_Instructions for the task:_ Find the line with "Serwery Minecraft Roleplay (1022, 920)" in the entries below. Repeat it, every following line, and the line with "Serwery Minecraft 1.20.2 (987, 1294)", exactly and with nothing added.

----

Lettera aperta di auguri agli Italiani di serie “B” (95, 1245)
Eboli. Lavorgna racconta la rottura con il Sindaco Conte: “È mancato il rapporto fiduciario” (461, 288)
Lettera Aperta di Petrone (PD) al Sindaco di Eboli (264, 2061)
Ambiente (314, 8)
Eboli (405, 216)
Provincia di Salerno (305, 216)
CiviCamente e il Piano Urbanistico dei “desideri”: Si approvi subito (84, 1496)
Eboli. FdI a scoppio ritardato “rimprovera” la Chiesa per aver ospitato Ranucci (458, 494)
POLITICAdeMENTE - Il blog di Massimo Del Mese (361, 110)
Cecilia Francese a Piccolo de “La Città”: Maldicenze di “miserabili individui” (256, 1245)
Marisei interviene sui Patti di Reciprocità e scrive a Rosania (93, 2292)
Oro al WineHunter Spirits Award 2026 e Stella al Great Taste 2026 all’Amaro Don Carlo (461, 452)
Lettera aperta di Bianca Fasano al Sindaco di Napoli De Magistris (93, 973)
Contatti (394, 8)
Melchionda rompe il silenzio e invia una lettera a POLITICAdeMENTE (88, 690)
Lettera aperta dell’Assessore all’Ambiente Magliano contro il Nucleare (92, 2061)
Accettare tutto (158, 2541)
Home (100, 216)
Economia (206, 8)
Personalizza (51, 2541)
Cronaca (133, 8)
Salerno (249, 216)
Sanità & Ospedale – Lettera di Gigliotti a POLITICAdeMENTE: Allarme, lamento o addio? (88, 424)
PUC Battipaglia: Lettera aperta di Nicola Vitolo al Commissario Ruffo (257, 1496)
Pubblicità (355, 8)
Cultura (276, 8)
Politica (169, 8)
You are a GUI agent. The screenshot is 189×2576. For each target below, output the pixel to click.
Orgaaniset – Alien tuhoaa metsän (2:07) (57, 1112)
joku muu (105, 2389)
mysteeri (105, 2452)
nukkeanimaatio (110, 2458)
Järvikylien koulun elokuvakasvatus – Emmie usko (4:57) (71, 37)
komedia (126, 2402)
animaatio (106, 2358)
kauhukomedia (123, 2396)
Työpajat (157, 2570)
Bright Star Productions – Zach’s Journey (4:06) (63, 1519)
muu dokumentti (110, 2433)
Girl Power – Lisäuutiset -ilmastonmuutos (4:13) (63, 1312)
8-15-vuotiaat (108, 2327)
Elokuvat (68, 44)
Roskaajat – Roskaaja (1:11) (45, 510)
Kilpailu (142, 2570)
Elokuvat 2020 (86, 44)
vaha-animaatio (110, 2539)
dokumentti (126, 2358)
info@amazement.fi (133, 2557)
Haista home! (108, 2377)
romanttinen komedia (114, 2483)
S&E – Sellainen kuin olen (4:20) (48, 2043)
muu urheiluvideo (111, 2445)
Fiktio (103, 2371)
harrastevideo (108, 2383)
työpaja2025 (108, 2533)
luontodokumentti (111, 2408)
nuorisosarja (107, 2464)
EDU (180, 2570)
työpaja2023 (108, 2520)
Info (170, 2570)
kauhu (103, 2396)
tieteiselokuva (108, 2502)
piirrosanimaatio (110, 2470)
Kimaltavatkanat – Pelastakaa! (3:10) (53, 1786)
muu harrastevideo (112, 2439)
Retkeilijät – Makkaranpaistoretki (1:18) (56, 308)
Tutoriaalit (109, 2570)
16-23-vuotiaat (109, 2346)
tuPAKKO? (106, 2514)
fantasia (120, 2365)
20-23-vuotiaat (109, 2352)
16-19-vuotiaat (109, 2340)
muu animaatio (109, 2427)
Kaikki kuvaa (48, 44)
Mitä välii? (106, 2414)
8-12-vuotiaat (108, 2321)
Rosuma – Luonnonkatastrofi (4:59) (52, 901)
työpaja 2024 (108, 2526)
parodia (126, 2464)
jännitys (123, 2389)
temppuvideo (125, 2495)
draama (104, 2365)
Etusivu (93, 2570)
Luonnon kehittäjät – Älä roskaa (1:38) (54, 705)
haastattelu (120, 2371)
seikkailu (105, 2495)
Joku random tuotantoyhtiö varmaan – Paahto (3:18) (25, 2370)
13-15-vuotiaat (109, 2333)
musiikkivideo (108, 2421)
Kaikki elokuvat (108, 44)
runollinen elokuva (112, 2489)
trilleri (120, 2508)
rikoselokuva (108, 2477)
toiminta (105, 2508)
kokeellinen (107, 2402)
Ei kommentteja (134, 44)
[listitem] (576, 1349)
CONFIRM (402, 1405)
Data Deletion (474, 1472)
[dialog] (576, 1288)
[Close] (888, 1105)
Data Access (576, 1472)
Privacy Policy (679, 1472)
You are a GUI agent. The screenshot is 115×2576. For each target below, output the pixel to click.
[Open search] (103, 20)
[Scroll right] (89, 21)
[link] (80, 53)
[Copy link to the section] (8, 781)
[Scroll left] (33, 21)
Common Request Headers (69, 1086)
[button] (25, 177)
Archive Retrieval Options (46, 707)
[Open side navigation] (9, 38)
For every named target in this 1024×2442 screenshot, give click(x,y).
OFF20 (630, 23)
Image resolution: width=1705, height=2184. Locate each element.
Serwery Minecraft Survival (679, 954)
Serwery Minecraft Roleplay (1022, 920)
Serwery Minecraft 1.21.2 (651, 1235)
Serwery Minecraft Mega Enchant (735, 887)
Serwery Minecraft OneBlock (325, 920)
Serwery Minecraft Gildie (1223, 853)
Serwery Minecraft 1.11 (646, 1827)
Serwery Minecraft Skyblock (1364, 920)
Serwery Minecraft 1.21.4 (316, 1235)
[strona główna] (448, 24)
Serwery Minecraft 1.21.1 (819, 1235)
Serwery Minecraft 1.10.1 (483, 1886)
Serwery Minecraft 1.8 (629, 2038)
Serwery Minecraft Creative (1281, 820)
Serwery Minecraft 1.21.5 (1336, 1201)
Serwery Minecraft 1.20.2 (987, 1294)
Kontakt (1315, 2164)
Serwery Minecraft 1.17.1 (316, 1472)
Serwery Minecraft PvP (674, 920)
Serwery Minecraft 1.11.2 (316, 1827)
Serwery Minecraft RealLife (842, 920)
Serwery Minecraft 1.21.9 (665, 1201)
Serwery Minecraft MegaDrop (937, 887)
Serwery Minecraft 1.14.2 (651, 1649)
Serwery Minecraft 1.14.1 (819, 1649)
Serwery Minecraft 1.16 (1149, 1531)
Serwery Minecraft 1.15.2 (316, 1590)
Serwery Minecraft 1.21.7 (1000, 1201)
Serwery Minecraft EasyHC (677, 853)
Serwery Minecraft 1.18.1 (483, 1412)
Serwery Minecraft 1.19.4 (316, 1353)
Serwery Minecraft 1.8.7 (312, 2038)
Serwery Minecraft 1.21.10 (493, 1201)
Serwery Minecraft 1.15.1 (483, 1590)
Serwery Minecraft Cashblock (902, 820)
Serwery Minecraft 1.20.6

----

_Written reply:_
Serwery Minecraft Roleplay (1022, 920)
Serwery Minecraft 1.21.2 (651, 1235)
Serwery Minecraft Mega Enchant (735, 887)
Serwery Minecraft OneBlock (325, 920)
Serwery Minecraft Gildie (1223, 853)
Serwery Minecraft 1.11 (646, 1827)
Serwery Minecraft Skyblock (1364, 920)
Serwery Minecraft 1.21.4 (316, 1235)
[strona główna] (448, 24)
Serwery Minecraft 1.21.1 (819, 1235)
Serwery Minecraft 1.10.1 (483, 1886)
Serwery Minecraft 1.8 (629, 2038)
Serwery Minecraft Creative (1281, 820)
Serwery Minecraft 1.21.5 (1336, 1201)
Serwery Minecraft 1.20.2 (987, 1294)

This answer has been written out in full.